If the Welsh Assembly Government insist on being so irresponsible as to cull badgers then please make sure they do not have the powers to come on to farms where there haven't been any cases of TB, like ours. At least leave healthy farms out of the cull.

 

You are welcome to visit our farm at any time and I think a visit to our farm and then a visit to a neighbouring intensive dairy farm which has had TB will clearly show that animal welfare is the key to TB.
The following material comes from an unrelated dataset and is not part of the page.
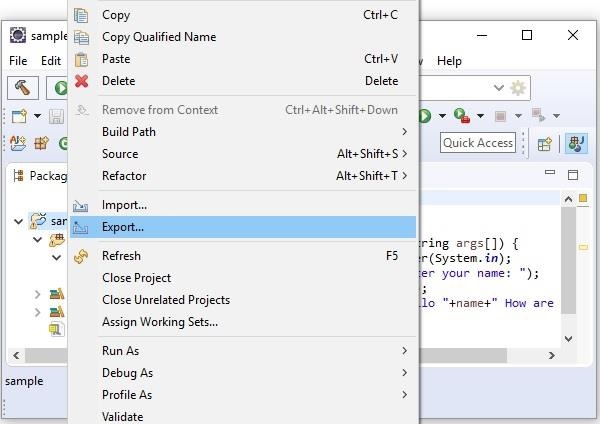Click Close Project menu entry

136,278
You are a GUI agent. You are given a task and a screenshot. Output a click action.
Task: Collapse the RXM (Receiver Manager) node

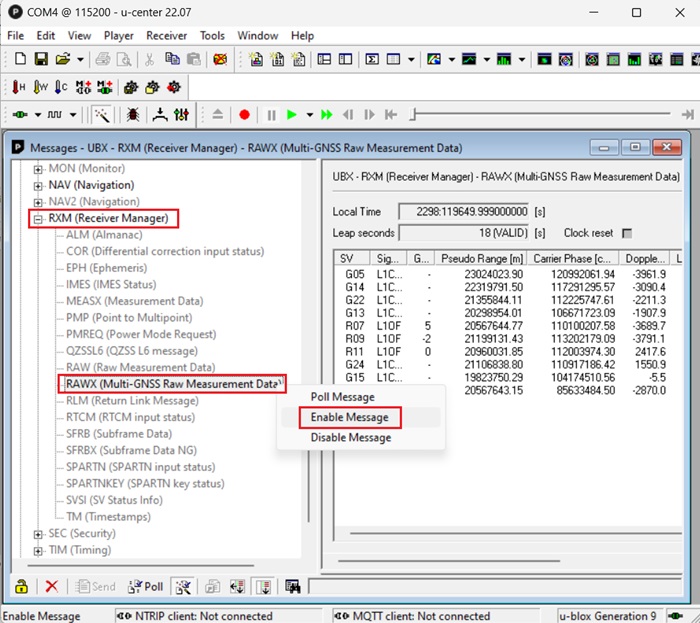click(x=39, y=218)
Willow Newland – I am writing this letter on behalf of all young people. Seas are over-fished, land intensively farmed and wildlife depleted. You are now proposing to kill a native species and you don’t even have the scientific evidence to back your decision. I ride through a farm which has had outbreaks of bTB. The land is desert and has no wildlife anywhere and the cows are kept in dire conditions. Calves are kept in sheds covered in muck which they have to lie in. I want bio-diverse farming, not intensive farming where animals are treated like machines. I also know farms which are farmed bio-diversely where badgers and other wildlife live side by side with live stock with no outbreaks of bTB. Why don’t you, instead of spending money culling badgers, help support farmers by giving them the money so they can buy in enough clean bedding and create more space to cope efficiently.

 

The Woodland Trust is extremely uneasy about this proposed cull. They believe that the best scientific evidence does not point to the destruction of badgers as an effective method of TB eradication.  Like the Minister’s chief Vet, the Woodland Trust doesn’t think it will be possible to measure the results if a cull is undertaken alongside cattle-based measures and believe that a stand-alone cattle-based trial should be undertaken.

 

Then we come to PAC – Pembrokshire against the cull – made up of a group of landowners, farmers and residents living in the proposed cull area. They have produced a very good leaflet with some interesting points and questions: they ask when will farmers have the courage to accept that they are spreading the disease with careless cattle trading activities – they ask this because the director of the Welsh government’s animal health division said on 23rd June this year ‘there is only one way the disease gets into a clean area, and that’s by moving infected animals’.

 

Work done at Woodchester Park, for the past 30 years, shows that badgers live in social groups usually living within the same group all their lives or just moving to another sett rather than establishing a new one. So setts are often many years old.

 

A group will not give up its home easily and will defend it’s area by patrolling it’s boundaries. Radio tracking in Woodchester Park has shown that badgers rarely venture outside their own boundary unless they are aware of any changes or disturbances going on. This iswhen they move around to investigate. A huge number of badgers would have to be killed to make any difference and in the early days of a cull, it is cheap and easy to trap and exterminate animals but it gets harder and more expensive as time goes on because they move around.

 

More badgers caught in farm buildings have bTB than those caught nearer their sett, they are not sure if this is because the badgers have picked up TB because they move around or if they move around because they have TB. BUT, it doesn’t really matter and that the important thing is to find a way to stop them getting in to farm buildings. It’s good practice to keep all wildlife away from feed as much as possible for all types of bacteria.

 

In conclusion, this is not a cull, it’s a kill, and Pembrokeshire will be forever known as the killing fields, this is not a cull, it’s a slaughter.

 

Minister, please reconsider this Order, and to members in this Chamber, please support this motion to annul the Order.